Tuesday, May 04, 2010

using physical brushes with touchscreens

Bill Gates says pen-based tablets will beat the iPad, at least with students.

Something like a decade ago, one of my favorite rant topics was ‘where oh where is the electronic brush?’ I was referring not to brush gadgets such as are common in drawing programs, but to a physical brush that could be used in conjunction with an electronic display. At the time I imagined a brush composed of optical fiber, along with some internal electronics to detect the hotspot of a CRT as it passed beneath the bristles, and more electronics in the computer itself to correlate the signal generated by the brush with a position on the screen.

Well, CRTs are hard to find these days, and LCD screens don't have hotspots. On the other hand, touchscreens have become quite common, and at least those used by Apple are good enough to use for drawing.

The trick would be to find a bristle material, or the combination of a bristle material and the internal design of the brush, that would sufficiently mimic the capacitance of a finger to be detected as such. You can use as fine a brush as the touchscreen will reliably detect.

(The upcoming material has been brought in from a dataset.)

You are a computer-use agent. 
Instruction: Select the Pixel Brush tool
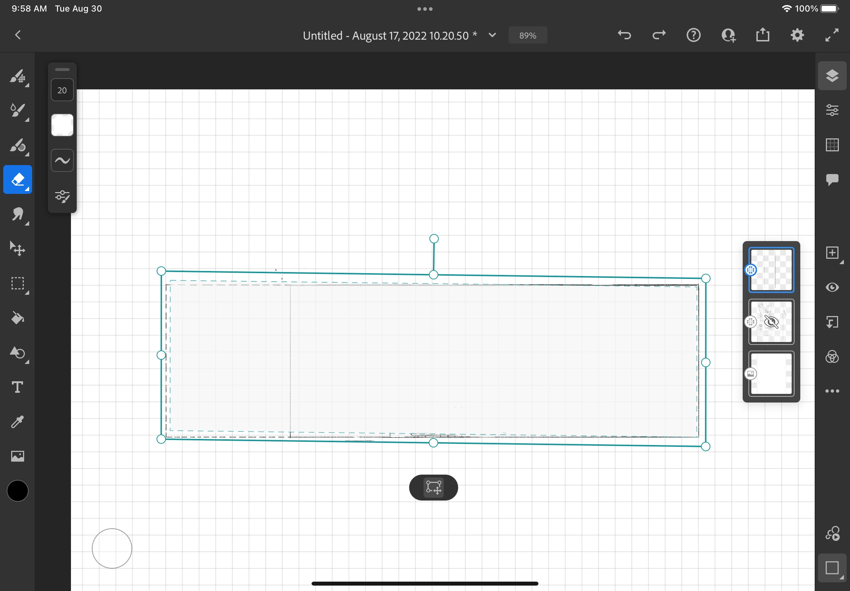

The difference between such a brush and a pen-input system might appear negligible, to the casual observer, but would be far more pronounced to the person actually using the device, due to the difference between the gradual contact of a brush and the sudden contact of a pen. Moreover, a brush would provide pressure information directly to the device, via the touchscreen, without need for a Bluetooth connection, and clues to nuanced movement via the rolling or rotation of the triangular area contacted by the tip, so you'd be able to use it to move sliders or rotate dial gadgets using very small motions of your fingers.

Also consider that the written language used throughout east asia is traditionally drawn with a brush, and is still more legible done by brush than with with a pen.

Besides which, there's an elegance to brushes that no pen can match, and the main reason for using a hard pen, multipart forms, simply isn't a consideration on a touchscreen.